January 14, 2019
UNE’s College of Pharmacy counts on alumni to help teach its current students.
“It's essential that our alumni are very engaged with our students; they really are critical,” said James Krebs, Pharm.D., assistant dean of Experiential Education. “They are the real mentors because our current students see them as successful.”
Some alumni are more than willing to share their time and expertise.
“They are definitely always eager to help out and give back to the College of Pharmacy,” commented Justin Richards (Pharmacy, ’19). “They fully understand what we know as a baseline and how our faculty taught us.”
Richards recalled a trip last year to Thailand when alumnus Jonathan Balk (Pharm.D., ’13) led students on an Advanced Pharmacy Professional Experience (APPE).
“This one definitely sticks out because we had an alumnus travel halfway around the world just to help teach us,” Richards explained. “It was definitely a different level of involvement.”
Balk is now a clinical specialist II and the coordinator of the Longitudinal Advanced Pharmacy Practice Experiential program at Houston Methodist Hospital in Texas.

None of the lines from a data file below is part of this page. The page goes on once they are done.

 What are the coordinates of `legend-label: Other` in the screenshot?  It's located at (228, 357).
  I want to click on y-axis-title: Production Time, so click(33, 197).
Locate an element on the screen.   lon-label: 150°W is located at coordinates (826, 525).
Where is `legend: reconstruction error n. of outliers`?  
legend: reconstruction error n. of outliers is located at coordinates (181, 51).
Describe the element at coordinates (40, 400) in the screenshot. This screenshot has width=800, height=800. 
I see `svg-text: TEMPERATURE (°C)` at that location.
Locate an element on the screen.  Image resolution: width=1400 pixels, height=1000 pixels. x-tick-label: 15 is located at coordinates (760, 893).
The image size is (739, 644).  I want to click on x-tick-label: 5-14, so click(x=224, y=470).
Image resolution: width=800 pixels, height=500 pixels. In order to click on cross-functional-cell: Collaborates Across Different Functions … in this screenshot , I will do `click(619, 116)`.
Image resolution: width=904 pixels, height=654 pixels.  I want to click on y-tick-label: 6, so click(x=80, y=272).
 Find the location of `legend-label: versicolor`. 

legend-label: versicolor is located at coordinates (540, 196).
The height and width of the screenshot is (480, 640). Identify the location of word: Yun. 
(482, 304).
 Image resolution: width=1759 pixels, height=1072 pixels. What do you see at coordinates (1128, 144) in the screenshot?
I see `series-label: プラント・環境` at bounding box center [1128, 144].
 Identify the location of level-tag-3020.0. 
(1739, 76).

“I was a part of the inaugural class for UNE’s College of Pharmacy, and I witnessed the blood, sweat, and tears that went into ensuring our class succeeded,” he stated. “Seeing how invested the faculty were in us as students, it instilled a desire to reach out after graduation and help once I was established professionally.”
Balk was one of the first to go to Thailand as a UNE student.
“He went as a student and saw what we do there, what worked and what didn't work,” said Richards. “He was then able to go with three or four years of clinical experience under his belt and teach us.”
In a blog about the trip, Richards wrote: “At the beginning of this trip I never imagined I would meet a complete stranger half-way around the world that would shake my understanding of pharmaceutical practice and life beyond school in such a positive way in just two weeks.”
According to Richards, the trip involved a lot of travel. He said he learned the most from Balk during that down time.
“He brought all kinds of material from his school experiences and from his precepting,” Richards explained. “He engaged us and trained us in things we will have to know and prepared us for the things we were going to see in the field in the United States and Thailand.”
Richards said other UNE students on the trip were impressed by Balk’s dedication as well.
“He really made a big impact,” Richards said. “I think all the students not only appreciated him, but they were extremely grateful he was on that trip.”
Balk said he enjoys being a mentor, but he also learns from the students.
“I gain valuable mentoring experience, but I also get an influx of new ideas from the students,” he said. “I get to see how the profession continues to change from the roots.”